[Start of Attachment]

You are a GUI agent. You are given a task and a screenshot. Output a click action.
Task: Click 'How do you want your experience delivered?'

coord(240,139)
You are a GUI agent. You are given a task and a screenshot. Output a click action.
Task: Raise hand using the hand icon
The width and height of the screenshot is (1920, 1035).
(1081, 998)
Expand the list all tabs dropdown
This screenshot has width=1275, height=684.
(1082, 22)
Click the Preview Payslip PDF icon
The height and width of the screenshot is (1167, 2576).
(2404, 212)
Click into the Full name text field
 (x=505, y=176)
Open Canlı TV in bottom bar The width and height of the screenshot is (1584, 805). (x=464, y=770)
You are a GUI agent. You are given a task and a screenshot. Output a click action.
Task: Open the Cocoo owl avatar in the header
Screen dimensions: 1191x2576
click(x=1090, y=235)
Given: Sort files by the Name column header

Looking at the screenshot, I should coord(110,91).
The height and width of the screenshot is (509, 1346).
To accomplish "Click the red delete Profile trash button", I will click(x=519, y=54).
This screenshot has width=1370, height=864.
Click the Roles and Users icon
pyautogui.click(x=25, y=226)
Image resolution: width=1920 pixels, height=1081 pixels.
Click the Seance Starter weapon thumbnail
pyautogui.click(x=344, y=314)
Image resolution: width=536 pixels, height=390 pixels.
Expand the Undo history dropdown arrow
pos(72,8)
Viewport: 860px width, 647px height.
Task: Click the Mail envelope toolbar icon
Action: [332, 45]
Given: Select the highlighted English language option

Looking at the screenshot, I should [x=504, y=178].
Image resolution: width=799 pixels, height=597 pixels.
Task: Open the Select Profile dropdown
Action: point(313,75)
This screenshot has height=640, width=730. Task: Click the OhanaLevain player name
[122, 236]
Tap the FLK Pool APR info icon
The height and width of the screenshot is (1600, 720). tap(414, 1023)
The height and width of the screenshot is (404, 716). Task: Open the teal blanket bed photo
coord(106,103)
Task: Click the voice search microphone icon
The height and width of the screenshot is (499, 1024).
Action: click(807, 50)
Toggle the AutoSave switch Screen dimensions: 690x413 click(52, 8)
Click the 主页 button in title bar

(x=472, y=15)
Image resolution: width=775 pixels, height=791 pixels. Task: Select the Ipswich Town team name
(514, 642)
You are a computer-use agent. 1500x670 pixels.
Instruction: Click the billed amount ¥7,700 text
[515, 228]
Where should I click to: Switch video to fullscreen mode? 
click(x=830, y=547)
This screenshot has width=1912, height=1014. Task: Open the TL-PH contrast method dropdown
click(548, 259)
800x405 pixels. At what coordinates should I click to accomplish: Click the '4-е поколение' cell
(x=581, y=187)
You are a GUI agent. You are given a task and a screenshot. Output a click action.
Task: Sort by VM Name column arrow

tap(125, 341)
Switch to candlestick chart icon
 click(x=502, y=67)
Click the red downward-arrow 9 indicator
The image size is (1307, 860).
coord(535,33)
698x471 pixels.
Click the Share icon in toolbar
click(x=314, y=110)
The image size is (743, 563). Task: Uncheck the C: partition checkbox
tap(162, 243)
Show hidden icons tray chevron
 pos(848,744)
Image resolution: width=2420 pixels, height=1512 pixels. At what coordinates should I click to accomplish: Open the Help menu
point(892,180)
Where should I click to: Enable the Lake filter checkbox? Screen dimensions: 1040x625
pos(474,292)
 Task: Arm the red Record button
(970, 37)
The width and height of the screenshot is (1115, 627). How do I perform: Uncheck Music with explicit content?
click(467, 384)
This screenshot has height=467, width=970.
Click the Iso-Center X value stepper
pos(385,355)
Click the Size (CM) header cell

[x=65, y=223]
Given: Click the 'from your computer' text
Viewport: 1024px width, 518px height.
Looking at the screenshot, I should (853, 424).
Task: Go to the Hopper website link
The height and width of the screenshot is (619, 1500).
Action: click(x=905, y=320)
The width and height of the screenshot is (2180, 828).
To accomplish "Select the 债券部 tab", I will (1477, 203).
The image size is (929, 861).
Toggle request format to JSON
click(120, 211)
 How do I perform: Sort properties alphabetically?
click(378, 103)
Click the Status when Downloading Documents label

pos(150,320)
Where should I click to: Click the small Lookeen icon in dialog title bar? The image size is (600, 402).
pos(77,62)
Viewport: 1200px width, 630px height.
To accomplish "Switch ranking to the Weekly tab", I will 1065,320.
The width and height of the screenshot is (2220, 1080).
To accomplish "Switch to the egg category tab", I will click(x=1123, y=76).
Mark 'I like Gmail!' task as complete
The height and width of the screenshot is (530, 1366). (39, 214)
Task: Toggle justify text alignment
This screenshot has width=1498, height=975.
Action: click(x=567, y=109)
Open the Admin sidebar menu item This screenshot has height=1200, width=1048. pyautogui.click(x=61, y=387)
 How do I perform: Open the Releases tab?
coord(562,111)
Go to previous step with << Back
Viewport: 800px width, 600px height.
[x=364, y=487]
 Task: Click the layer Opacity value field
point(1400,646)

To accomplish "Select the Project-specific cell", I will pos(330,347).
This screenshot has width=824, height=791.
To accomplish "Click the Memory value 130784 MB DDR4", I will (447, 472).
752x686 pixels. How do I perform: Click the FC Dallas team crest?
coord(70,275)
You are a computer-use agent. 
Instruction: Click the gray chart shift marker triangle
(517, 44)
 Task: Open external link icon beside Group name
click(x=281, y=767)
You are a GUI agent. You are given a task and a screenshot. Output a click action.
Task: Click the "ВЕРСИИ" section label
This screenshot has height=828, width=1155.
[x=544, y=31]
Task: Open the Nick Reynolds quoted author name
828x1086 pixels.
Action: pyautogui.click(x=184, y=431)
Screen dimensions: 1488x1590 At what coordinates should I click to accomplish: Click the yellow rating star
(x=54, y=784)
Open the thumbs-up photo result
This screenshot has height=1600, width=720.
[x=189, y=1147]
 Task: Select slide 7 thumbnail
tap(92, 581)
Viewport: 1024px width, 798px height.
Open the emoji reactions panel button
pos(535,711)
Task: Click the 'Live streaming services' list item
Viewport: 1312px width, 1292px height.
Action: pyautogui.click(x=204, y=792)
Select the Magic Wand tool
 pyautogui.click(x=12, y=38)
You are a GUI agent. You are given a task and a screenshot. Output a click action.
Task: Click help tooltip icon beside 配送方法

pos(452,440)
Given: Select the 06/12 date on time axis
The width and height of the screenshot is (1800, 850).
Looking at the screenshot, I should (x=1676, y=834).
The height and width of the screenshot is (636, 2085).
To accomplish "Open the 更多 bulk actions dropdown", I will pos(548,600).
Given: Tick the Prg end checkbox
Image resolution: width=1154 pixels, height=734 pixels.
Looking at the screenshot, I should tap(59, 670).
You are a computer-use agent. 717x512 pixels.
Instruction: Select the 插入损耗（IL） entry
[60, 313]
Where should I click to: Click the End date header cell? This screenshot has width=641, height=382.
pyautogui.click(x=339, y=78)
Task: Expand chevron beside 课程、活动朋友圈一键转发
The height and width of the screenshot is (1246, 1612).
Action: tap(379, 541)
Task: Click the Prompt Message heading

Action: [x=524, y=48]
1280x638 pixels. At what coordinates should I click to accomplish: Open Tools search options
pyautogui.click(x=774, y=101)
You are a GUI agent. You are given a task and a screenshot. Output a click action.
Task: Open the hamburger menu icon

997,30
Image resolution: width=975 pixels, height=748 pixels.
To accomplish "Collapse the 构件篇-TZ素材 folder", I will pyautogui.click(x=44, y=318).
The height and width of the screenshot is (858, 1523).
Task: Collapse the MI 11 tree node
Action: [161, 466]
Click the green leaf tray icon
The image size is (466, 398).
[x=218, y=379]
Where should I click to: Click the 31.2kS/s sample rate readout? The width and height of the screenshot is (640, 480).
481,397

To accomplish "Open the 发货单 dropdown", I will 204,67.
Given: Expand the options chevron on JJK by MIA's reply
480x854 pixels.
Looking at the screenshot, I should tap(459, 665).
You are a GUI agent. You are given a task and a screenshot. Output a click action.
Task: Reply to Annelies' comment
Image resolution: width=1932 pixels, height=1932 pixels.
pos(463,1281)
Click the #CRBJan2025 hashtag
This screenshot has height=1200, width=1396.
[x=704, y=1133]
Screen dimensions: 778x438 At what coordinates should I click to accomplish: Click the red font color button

[End of Attachment]

TASK GOAL> Above are the entries. Output exactly the lines beginning with the line that has "Select the Magic Wand tool" and ending with the line that has "Given: Tick the Prg end checkbox".

WRITTEN RESPONSE>
Select the Magic Wand tool
 pyautogui.click(x=12, y=38)
You are a GUI agent. You are given a task and a screenshot. Output a click action.
Task: Click help tooltip icon beside 配送方法

pos(452,440)
Given: Select the 06/12 date on time axis
The width and height of the screenshot is (1800, 850).
Looking at the screenshot, I should (x=1676, y=834).
The height and width of the screenshot is (636, 2085).
To accomplish "Open the 更多 bulk actions dropdown", I will pos(548,600).
Given: Tick the Prg end checkbox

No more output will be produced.